Show each line of the data below that has the string "screenshot" in it.
****************************************
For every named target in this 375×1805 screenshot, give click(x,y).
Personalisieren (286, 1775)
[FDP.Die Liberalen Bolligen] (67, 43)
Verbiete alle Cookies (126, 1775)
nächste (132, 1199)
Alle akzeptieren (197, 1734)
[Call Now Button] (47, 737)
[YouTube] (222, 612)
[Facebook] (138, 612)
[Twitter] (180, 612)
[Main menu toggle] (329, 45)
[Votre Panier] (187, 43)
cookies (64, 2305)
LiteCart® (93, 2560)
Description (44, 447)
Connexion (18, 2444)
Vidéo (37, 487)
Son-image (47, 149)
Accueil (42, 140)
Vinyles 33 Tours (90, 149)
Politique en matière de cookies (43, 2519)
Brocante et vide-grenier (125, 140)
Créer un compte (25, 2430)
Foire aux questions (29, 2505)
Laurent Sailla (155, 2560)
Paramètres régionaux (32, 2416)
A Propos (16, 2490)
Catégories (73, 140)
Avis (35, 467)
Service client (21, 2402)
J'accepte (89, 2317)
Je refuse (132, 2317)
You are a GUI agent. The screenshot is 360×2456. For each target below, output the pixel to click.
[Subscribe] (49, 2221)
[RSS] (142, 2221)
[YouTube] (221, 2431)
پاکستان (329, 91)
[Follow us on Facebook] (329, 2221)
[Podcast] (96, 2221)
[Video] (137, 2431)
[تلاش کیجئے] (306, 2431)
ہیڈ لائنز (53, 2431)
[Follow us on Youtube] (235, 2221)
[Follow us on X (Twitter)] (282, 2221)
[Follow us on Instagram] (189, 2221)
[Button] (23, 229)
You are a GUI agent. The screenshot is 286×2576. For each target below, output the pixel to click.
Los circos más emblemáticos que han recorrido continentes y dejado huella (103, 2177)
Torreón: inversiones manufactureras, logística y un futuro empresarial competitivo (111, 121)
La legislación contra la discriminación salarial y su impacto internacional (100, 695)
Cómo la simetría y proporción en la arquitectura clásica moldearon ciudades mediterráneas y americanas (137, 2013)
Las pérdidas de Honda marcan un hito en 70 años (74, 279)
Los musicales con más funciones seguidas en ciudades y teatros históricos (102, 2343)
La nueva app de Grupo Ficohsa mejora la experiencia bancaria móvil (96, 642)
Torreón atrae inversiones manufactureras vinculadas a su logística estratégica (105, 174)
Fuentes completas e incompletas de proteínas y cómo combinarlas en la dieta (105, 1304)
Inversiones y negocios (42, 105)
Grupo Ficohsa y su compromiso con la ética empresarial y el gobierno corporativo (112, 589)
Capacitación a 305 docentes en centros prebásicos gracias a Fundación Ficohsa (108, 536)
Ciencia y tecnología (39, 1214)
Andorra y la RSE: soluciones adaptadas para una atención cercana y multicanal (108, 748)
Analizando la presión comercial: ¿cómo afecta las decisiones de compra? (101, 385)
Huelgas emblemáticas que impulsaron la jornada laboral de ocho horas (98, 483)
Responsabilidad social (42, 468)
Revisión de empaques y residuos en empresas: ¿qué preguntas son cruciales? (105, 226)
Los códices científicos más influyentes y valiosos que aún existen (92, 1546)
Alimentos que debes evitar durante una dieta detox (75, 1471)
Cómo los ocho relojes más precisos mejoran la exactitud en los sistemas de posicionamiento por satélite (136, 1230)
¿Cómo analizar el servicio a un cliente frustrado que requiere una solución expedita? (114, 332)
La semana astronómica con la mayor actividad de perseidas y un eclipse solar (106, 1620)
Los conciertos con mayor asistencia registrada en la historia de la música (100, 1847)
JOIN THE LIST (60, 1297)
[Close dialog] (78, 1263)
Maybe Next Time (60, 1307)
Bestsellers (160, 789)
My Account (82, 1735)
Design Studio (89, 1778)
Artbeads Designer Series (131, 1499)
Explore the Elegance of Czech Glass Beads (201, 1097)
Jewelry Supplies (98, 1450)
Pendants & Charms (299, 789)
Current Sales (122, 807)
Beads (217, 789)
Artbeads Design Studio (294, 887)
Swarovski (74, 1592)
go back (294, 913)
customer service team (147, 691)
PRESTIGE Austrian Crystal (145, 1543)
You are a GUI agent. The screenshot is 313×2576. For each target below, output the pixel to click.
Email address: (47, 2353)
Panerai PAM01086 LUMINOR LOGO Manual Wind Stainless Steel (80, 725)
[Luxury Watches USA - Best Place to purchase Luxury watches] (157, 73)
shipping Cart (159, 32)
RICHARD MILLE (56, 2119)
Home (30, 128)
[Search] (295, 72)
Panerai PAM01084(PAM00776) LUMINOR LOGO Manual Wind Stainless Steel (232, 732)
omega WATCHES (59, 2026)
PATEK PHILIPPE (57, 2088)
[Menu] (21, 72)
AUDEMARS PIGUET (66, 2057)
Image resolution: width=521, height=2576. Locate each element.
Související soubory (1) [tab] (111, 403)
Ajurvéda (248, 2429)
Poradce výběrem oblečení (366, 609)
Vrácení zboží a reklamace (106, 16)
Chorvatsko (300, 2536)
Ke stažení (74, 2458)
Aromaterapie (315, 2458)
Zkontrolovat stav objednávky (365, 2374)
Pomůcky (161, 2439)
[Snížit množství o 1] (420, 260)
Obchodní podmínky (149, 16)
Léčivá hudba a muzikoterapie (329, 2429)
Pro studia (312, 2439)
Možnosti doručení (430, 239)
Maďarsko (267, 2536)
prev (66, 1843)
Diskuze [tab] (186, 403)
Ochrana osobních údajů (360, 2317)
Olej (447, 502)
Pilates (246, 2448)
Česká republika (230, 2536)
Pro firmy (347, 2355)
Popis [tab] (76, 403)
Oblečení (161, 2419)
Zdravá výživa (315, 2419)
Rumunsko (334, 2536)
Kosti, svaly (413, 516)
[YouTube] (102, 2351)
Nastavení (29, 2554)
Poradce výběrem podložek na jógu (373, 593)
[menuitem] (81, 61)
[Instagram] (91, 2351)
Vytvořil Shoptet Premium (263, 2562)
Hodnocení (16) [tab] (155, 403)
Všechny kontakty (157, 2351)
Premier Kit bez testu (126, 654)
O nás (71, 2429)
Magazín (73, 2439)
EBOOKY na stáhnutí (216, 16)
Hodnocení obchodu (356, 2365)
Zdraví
****************************************
- [OUTPUT BELOW]
For every named target in this 375×1805 screenshot, give click(x,y).
You are a GUI agent. The screenshot is 360×2456. For each target below, output the pixel to click.
You are a GUI agent. The screenshot is 286×2576. For each target below, output the pixel to click.
You are a GUI agent. The screenshot is 313×2576. For each target below, output the pixel to click.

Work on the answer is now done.